→ Brief: Through the end of the data below, output every line exactly, beginning with the line that contains "Given: Click info".

→ Given entries:
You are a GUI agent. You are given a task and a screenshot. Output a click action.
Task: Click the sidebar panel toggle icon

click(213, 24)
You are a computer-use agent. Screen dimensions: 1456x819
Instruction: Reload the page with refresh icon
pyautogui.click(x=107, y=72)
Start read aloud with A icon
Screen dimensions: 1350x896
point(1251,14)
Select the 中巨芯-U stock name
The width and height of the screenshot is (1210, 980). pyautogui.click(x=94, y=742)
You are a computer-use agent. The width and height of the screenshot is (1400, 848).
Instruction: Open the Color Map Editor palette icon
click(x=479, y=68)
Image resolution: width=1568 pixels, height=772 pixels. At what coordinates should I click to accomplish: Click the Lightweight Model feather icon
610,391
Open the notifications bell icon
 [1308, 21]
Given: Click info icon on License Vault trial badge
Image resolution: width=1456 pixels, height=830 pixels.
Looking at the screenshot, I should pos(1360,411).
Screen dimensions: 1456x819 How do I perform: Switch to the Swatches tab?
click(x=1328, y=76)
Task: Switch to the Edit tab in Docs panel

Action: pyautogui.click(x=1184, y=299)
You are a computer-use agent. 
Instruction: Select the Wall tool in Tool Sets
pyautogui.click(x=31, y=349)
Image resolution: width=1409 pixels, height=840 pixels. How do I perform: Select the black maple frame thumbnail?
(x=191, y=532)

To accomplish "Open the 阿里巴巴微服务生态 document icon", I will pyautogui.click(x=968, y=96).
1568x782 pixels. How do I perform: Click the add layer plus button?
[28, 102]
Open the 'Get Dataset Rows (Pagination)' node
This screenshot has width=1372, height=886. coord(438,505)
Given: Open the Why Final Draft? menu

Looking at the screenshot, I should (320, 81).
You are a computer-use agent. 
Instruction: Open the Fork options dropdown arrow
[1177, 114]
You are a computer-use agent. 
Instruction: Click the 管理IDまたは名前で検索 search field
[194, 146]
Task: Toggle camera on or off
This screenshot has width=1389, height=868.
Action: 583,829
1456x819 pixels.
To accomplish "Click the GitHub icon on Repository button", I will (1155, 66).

→ Result for this exercise:
Given: Click info icon on License Vault trial badge
Image resolution: width=1456 pixels, height=830 pixels.
Looking at the screenshot, I should pos(1360,411).
Screen dimensions: 1456x819 How do I perform: Switch to the Swatches tab?
click(x=1328, y=76)
Task: Switch to the Edit tab in Docs panel

Action: pyautogui.click(x=1184, y=299)
You are a computer-use agent. 
Instruction: Select the Wall tool in Tool Sets
pyautogui.click(x=31, y=349)
Image resolution: width=1409 pixels, height=840 pixels. How do I perform: Select the black maple frame thumbnail?
(x=191, y=532)

To accomplish "Open the 阿里巴巴微服务生态 document icon", I will pyautogui.click(x=968, y=96).
1568x782 pixels. How do I perform: Click the add layer plus button?
[28, 102]
Open the 'Get Dataset Rows (Pagination)' node
This screenshot has width=1372, height=886. coord(438,505)
Given: Open the Why Final Draft? menu

Looking at the screenshot, I should (320, 81).
You are a computer-use agent. 
Instruction: Open the Fork options dropdown arrow
[1177, 114]
You are a computer-use agent. 
Instruction: Click the 管理IDまたは名前で検索 search field
[194, 146]
Task: Toggle camera on or off
This screenshot has width=1389, height=868.
Action: 583,829
1456x819 pixels.
To accomplish "Click the GitHub icon on Repository button", I will (1155, 66).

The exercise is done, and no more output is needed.